Exercise objective:
Below is a listing; copy all of it exactly.

The records:
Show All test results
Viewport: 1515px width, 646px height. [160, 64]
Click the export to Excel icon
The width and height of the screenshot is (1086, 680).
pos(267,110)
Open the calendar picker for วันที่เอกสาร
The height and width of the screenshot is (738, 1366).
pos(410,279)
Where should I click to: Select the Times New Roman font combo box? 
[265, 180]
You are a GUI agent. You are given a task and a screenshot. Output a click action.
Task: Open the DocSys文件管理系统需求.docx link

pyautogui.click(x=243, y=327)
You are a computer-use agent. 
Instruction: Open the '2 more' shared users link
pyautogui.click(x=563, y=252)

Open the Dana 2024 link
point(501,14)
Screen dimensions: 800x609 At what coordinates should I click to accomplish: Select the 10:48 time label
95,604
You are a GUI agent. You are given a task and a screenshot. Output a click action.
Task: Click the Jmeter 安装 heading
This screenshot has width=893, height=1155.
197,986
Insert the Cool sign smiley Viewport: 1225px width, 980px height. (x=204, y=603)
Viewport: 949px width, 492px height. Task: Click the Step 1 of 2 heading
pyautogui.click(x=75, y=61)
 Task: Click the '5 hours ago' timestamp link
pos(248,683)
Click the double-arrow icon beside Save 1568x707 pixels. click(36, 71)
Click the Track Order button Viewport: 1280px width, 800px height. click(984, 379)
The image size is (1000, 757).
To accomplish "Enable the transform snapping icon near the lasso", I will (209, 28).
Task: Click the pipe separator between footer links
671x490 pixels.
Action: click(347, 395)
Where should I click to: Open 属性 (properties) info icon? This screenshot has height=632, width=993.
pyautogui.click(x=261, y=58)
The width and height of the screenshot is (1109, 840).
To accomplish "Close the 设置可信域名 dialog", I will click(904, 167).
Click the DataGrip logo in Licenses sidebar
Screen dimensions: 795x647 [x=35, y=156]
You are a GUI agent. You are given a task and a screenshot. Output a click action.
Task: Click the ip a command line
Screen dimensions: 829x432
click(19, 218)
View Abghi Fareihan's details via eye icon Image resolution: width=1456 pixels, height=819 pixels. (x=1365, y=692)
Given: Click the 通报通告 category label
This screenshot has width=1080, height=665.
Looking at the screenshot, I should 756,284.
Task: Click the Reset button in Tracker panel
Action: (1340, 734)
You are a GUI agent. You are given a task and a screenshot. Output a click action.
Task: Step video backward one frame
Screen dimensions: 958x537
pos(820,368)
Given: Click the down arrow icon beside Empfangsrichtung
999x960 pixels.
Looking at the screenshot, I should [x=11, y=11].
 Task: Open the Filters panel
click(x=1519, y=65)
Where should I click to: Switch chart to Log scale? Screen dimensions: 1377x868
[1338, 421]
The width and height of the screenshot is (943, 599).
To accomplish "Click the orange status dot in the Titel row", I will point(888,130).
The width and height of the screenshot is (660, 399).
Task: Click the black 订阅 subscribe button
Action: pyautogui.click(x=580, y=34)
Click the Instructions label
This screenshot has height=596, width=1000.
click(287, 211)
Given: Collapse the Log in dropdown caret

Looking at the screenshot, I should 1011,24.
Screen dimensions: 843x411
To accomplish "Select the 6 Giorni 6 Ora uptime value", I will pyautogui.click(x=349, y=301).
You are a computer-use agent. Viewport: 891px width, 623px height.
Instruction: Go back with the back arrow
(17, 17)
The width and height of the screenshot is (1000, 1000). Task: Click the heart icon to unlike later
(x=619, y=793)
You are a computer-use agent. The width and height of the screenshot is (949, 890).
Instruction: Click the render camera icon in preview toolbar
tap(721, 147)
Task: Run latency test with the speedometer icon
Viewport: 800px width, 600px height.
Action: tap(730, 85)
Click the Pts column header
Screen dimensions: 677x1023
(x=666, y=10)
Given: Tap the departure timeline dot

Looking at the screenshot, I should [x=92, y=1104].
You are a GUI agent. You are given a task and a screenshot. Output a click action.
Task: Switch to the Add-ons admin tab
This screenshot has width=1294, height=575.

Solution below:
Show All test results
Viewport: 1515px width, 646px height. [160, 64]
Click the export to Excel icon
The width and height of the screenshot is (1086, 680).
pos(267,110)
Open the calendar picker for วันที่เอกสาร
The height and width of the screenshot is (738, 1366).
pos(410,279)
Where should I click to: Select the Times New Roman font combo box? 
[265, 180]
You are a GUI agent. You are given a task and a screenshot. Output a click action.
Task: Open the DocSys文件管理系统需求.docx link

pyautogui.click(x=243, y=327)
You are a computer-use agent. 
Instruction: Open the '2 more' shared users link
pyautogui.click(x=563, y=252)

Open the Dana 2024 link
point(501,14)
Screen dimensions: 800x609 At what coordinates should I click to accomplish: Select the 10:48 time label
95,604
You are a GUI agent. You are given a task and a screenshot. Output a click action.
Task: Click the Jmeter 安装 heading
This screenshot has width=893, height=1155.
197,986
Insert the Cool sign smiley Viewport: 1225px width, 980px height. (x=204, y=603)
Viewport: 949px width, 492px height. Task: Click the Step 1 of 2 heading
pyautogui.click(x=75, y=61)
 Task: Click the '5 hours ago' timestamp link
pos(248,683)
Click the double-arrow icon beside Save 1568x707 pixels. click(36, 71)
Click the Track Order button Viewport: 1280px width, 800px height. click(984, 379)
The image size is (1000, 757).
To accomplish "Enable the transform snapping icon near the lasso", I will (209, 28).
Task: Click the pipe separator between footer links
671x490 pixels.
Action: click(347, 395)
Where should I click to: Open 属性 (properties) info icon? This screenshot has height=632, width=993.
pyautogui.click(x=261, y=58)
The width and height of the screenshot is (1109, 840).
To accomplish "Close the 设置可信域名 dialog", I will click(904, 167).
Click the DataGrip logo in Licenses sidebar
Screen dimensions: 795x647 [x=35, y=156]
You are a GUI agent. You are given a task and a screenshot. Output a click action.
Task: Click the ip a command line
Screen dimensions: 829x432
click(19, 218)
View Abghi Fareihan's details via eye icon Image resolution: width=1456 pixels, height=819 pixels. (x=1365, y=692)
Given: Click the 通报通告 category label
This screenshot has width=1080, height=665.
Looking at the screenshot, I should 756,284.
Task: Click the Reset button in Tracker panel
Action: (1340, 734)
You are a GUI agent. You are given a task and a screenshot. Output a click action.
Task: Step video backward one frame
Screen dimensions: 958x537
pos(820,368)
Given: Click the down arrow icon beside Empfangsrichtung
999x960 pixels.
Looking at the screenshot, I should [x=11, y=11].
 Task: Open the Filters panel
click(x=1519, y=65)
Where should I click to: Switch chart to Log scale? Screen dimensions: 1377x868
[1338, 421]
The width and height of the screenshot is (943, 599).
To accomplish "Click the orange status dot in the Titel row", I will point(888,130).
The width and height of the screenshot is (660, 399).
Task: Click the black 订阅 subscribe button
Action: pyautogui.click(x=580, y=34)
Click the Instructions label
This screenshot has height=596, width=1000.
click(287, 211)
Given: Collapse the Log in dropdown caret

Looking at the screenshot, I should 1011,24.
Screen dimensions: 843x411
To accomplish "Select the 6 Giorni 6 Ora uptime value", I will pyautogui.click(x=349, y=301).
You are a computer-use agent. Viewport: 891px width, 623px height.
Instruction: Go back with the back arrow
(17, 17)
The width and height of the screenshot is (1000, 1000). Task: Click the heart icon to unlike later
(x=619, y=793)
You are a computer-use agent. The width and height of the screenshot is (949, 890).
Instruction: Click the render camera icon in preview toolbar
tap(721, 147)
Task: Run latency test with the speedometer icon
Viewport: 800px width, 600px height.
Action: tap(730, 85)
Click the Pts column header
Screen dimensions: 677x1023
(x=666, y=10)
Given: Tap the departure timeline dot

Looking at the screenshot, I should [x=92, y=1104].
You are a GUI agent. You are given a task and a screenshot. Output a click action.
Task: Switch to the Add-ons admin tab
This screenshot has width=1294, height=575.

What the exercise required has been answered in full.